### Supplied passage
The Namibian Airports Company’s (NAC) Board of Directors led by the Chairperson Rodgers Kauta is entangled in a serious tug of war with the management of the company following their (Board) proposition to have the company’s operational budget slashed by 20 percent before approval, The Patriot can reveal.
The NAC Board of Directors is composed by Kauta, Beverly Gawanas-Vugs, Rudolph Rittmann, Lesenda Mohamed and Ipupa Kasheeta.
Heated email exchanges, seen by this publication, between the Board Chairperson and the Chief Executive Tamer El-Kallawi, show that the board is refusing to approve the proposed operational budget or submit it to the line minister before a severe cut on operational cost is implemented.
The Board Chairperson in the e-mail trail wrote to El-Kallawi categorically stipulating the need to revise the budget and have it trimmed by 20 percent and also halt any sort of spending which they argue should not be executed without their approval. In the same e-mail thread, one of the Directors Rudolph Ritman also confirms his support for the Board Chairperson’s call for a budget cut although El-Kallawi raises concern, saying the budget could curtail the company’s operations.

### Set problem A
For each statement about the article on the Namibian Airports Company board, answer yes or no according to the article and quote the exact words that decide it: (i) The board proposed cutting the operational budget by 20 percent before approving it. (ii) The Chief Executive expressed no concern about the proposed cut. (iii) The board agreed to send the budget to the line minister before any cut was made.
### Set problem B
Extract everything in the article on the Namibian Airports Company board from "The NAC Board" down to "the company’s operations.".

(Lines of data)
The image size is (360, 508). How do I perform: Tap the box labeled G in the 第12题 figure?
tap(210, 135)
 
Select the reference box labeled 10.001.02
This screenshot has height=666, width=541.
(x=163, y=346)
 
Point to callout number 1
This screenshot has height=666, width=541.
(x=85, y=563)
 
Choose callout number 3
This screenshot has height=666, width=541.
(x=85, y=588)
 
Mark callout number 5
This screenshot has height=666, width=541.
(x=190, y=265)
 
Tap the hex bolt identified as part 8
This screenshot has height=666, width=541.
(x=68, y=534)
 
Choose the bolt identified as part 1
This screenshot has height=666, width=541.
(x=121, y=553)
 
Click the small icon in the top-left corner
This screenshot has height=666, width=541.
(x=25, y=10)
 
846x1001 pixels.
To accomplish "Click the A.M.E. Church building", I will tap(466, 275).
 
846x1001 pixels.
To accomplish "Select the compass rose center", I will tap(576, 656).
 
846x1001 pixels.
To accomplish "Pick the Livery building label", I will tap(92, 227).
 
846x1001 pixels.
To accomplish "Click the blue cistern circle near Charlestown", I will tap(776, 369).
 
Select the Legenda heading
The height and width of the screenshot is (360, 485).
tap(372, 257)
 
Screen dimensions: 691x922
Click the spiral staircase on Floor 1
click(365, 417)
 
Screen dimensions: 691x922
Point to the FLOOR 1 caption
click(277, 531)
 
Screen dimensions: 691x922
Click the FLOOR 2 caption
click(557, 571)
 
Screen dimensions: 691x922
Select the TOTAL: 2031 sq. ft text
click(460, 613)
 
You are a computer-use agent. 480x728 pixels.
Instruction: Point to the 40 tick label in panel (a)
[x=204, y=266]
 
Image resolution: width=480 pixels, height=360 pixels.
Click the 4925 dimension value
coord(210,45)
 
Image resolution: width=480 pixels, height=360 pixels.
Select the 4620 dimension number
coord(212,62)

### Output A
(i) Yes: "proposition to have the company’s operational budget slashed by 20 percent before approval"
(ii) No: "although El-Kallawi raises concern"
(iii) No: "the board is refusing to approve the proposed operational budget or submit it to the line minister before a severe cut on operational cost is implemented"

### Output B
The NAC Board of Directors is composed by Kauta, Beverly Gawanas-Vugs, Rudolph Rittmann, Lesenda Mohamed and Ipupa Kasheeta.
Heated email exchanges, seen by this publication, between the Board Chairperson and the Chief Executive Tamer El-Kallawi, show that the board is refusing to approve the proposed operational budget or submit it to the line minister before a severe cut on operational cost is implemented.
The Board Chairperson in the e-mail trail wrote to El-Kallawi categorically stipulating the need to revise the budget and have it trimmed by 20 percent and also halt any sort of spending which they argue should not be executed without their approval. In the same e-mail thread, one of the Directors Rudolph Ritman also confirms his support for the Board Chairperson’s call for a budget cut although El-Kallawi raises concern, saying the budget could curtail the company’s operations.